▶ ABOUT THIS TASK
Please repeat the entries below exactly as written, leaving out any images.

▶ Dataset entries
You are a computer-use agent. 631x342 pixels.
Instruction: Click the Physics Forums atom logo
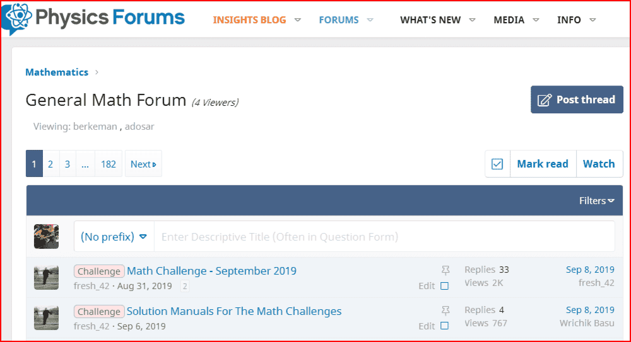click(x=17, y=18)
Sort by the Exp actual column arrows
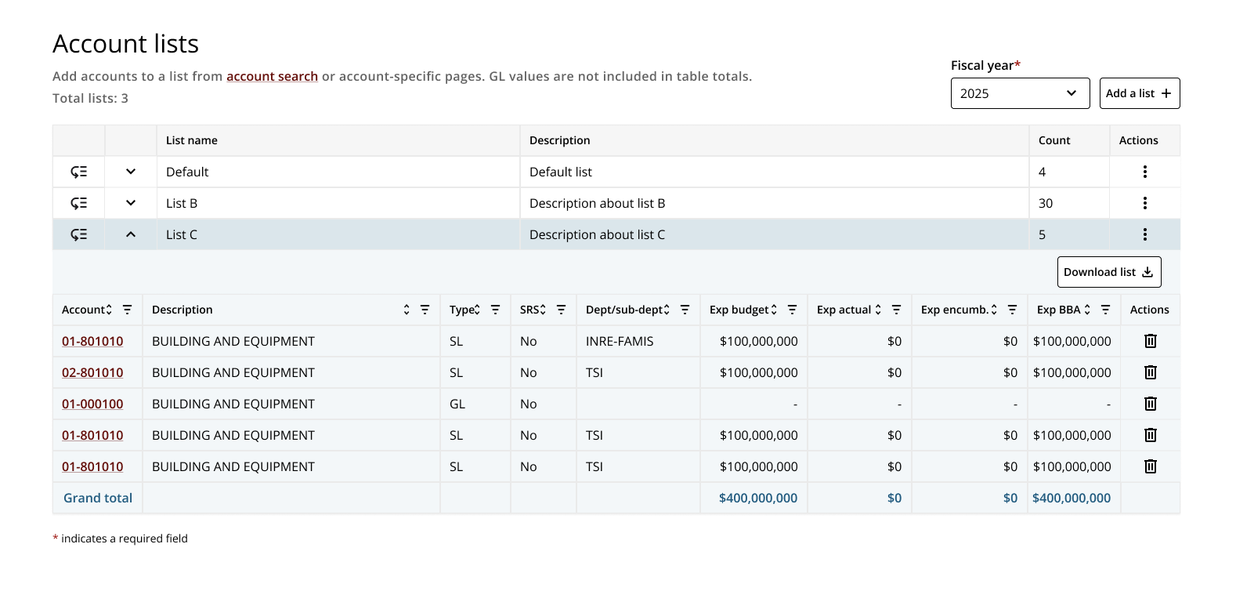Screen dimensions: 1236x591 878,310
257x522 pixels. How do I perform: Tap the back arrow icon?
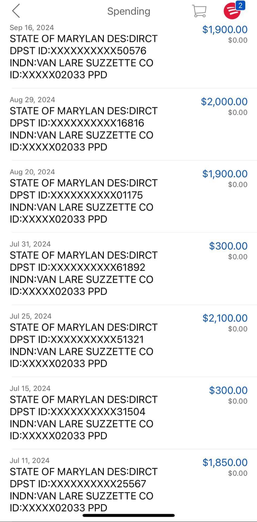16,11
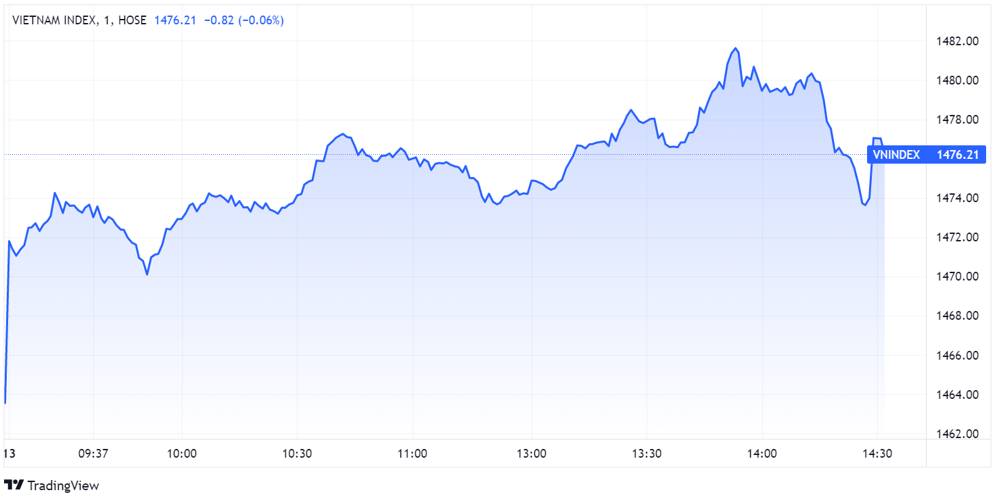This screenshot has height=503, width=1001.
Task: Select the 10:30 time axis marker
Action: coord(297,454)
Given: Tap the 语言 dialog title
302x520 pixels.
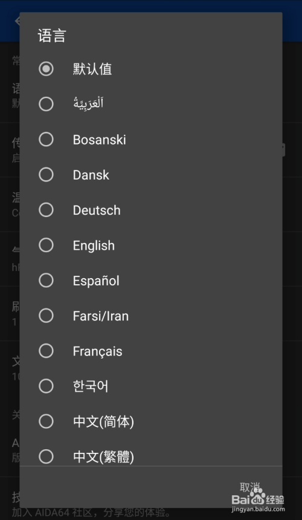Looking at the screenshot, I should coord(52,36).
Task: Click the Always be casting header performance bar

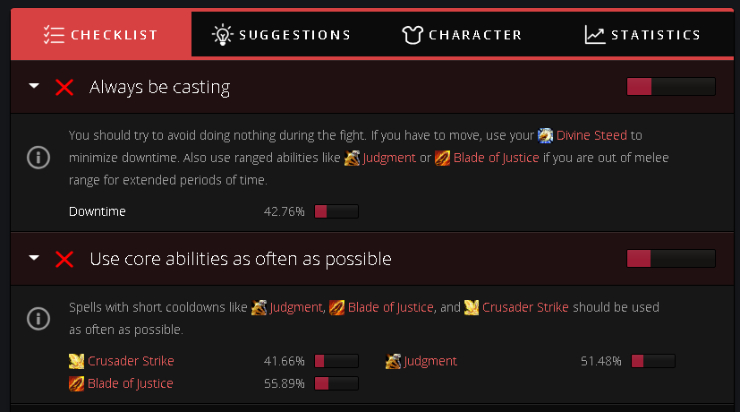Action: 671,87
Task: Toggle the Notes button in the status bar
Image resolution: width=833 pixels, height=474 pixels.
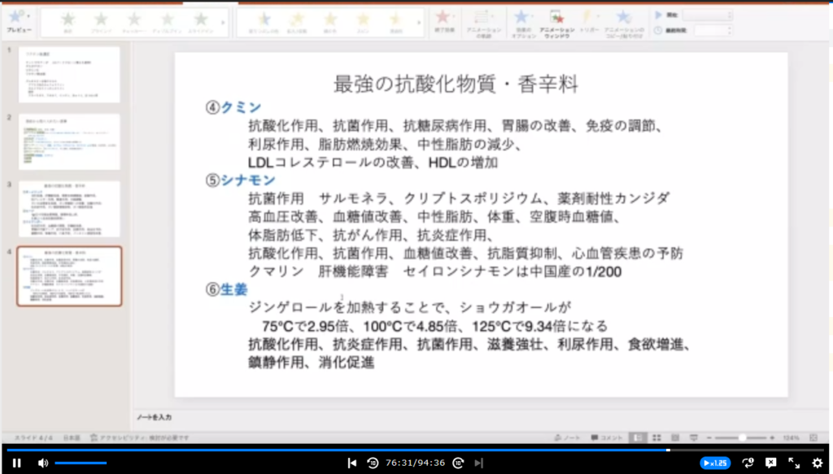Action: (572, 437)
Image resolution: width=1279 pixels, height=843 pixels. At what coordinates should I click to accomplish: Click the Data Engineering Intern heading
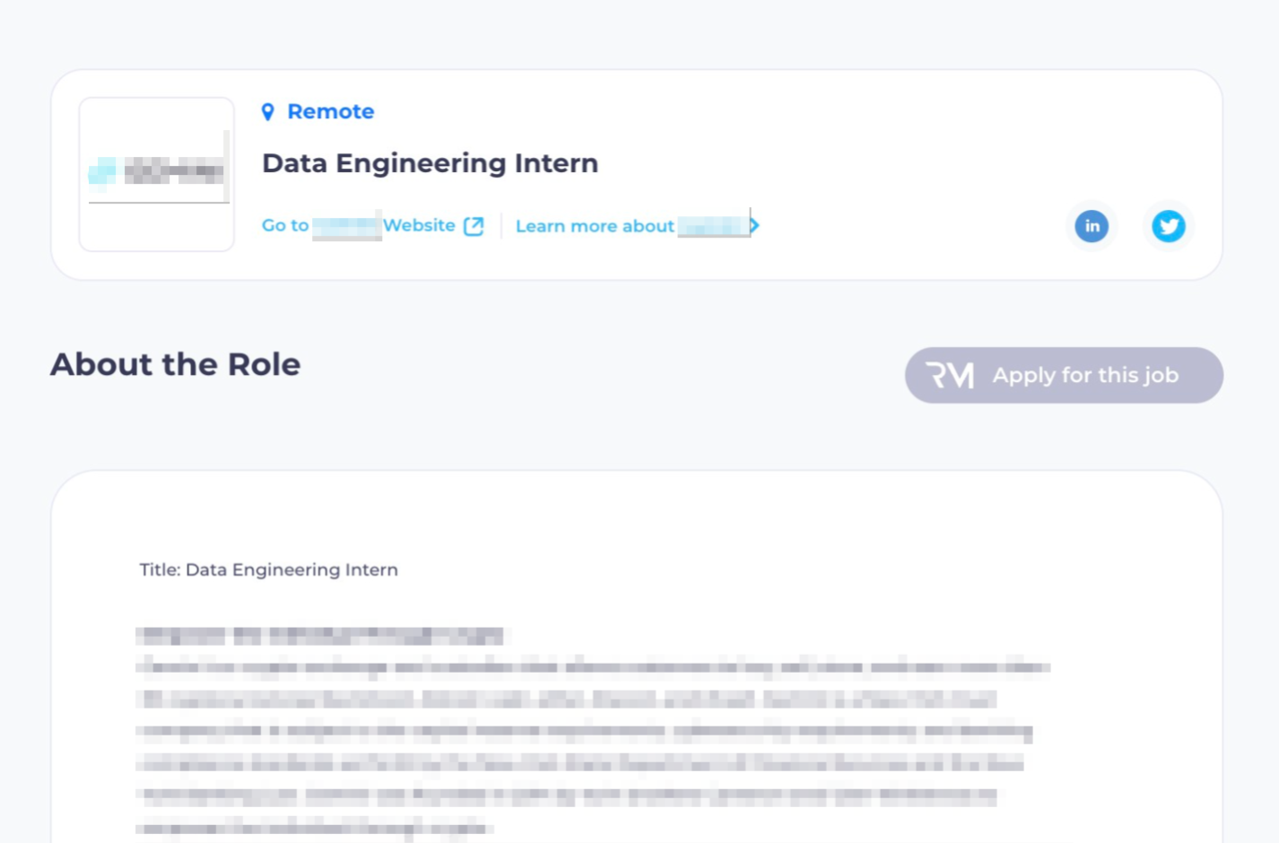point(430,163)
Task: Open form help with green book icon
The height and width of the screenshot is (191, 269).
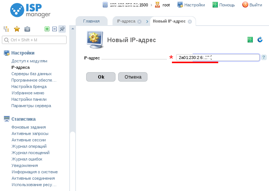Action: (250, 40)
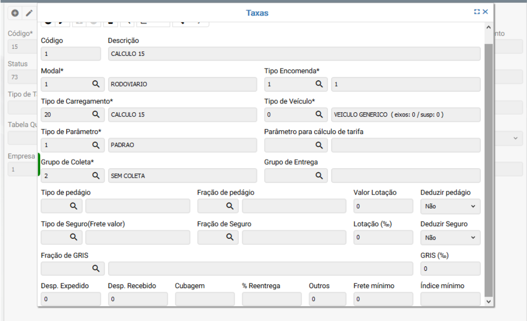Viewport: 527px width, 321px height.
Task: Click the pencil edit icon
Action: [29, 13]
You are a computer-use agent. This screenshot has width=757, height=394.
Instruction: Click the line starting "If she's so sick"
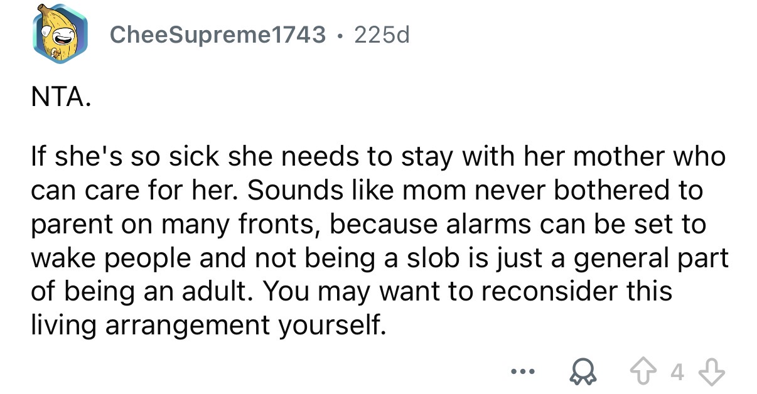coord(379,157)
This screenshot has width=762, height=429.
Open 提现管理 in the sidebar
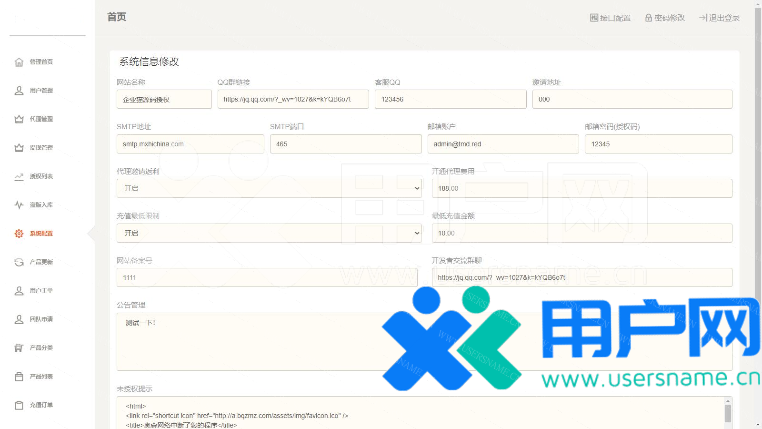coord(41,148)
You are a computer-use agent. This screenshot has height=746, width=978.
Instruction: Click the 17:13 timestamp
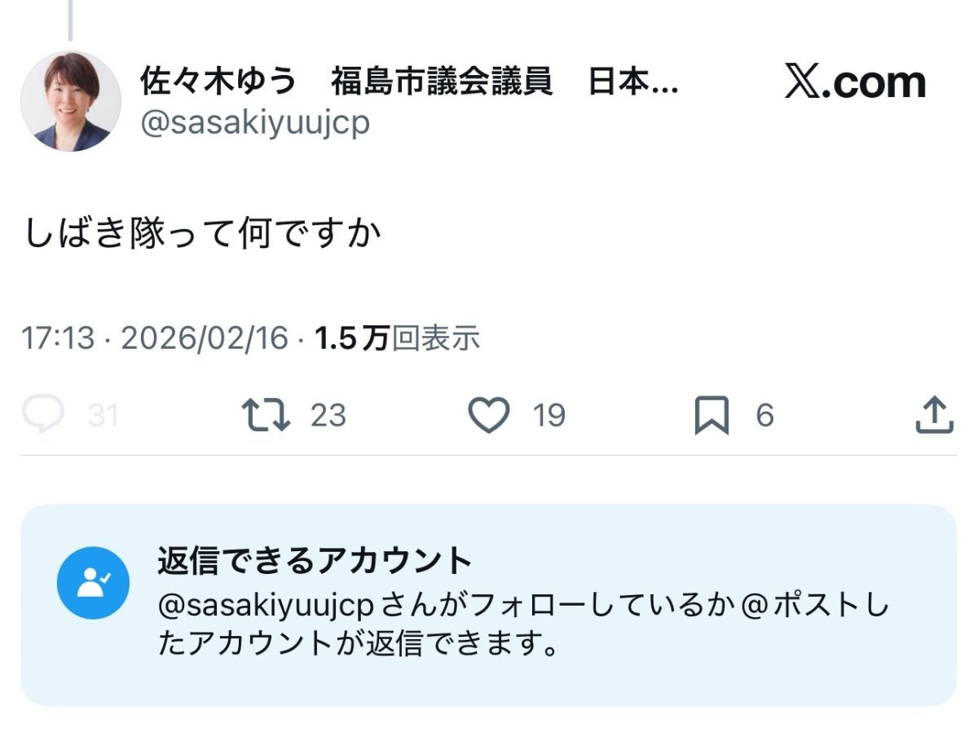pyautogui.click(x=57, y=338)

▶ RESPONSE
You are a computer-use agent. 631x342 pixels.
Instruction: Click the Physics Forums atom logo
click(x=17, y=18)
Sort by the Exp actual column arrows
Screen dimensions: 1236x591 878,310
257x522 pixels. How do I perform: Tap the back arrow icon?
16,11
This screenshot has height=503, width=1001.
Task: Select the 10:30 time axis marker
Action: coord(297,454)
Given: Tap the 语言 dialog title
302x520 pixels.
Looking at the screenshot, I should coord(52,36).
Task: Click the Always be casting header performance bar

Action: 671,87
Task: Toggle the Notes button in the status bar
Image resolution: width=833 pixels, height=474 pixels.
Action: (572, 437)
Image resolution: width=1279 pixels, height=843 pixels. At what coordinates should I click to accomplish: Click the Data Engineering Intern heading
point(430,163)
Task: Open form help with green book icon
The height and width of the screenshot is (191, 269).
Action: (250, 40)
Viewport: 527px width, 321px height.
Task: Click the pencil edit icon
Action: [29, 13]
You are a computer-use agent. This screenshot has width=757, height=394.
Instruction: Click the line starting "If she's so sick"
coord(379,157)
This screenshot has width=762, height=429.
Open 提现管理 in the sidebar
coord(41,148)
You are a computer-use agent. This screenshot has height=746, width=978.
Instruction: Click the 17:13 timestamp
pyautogui.click(x=57, y=338)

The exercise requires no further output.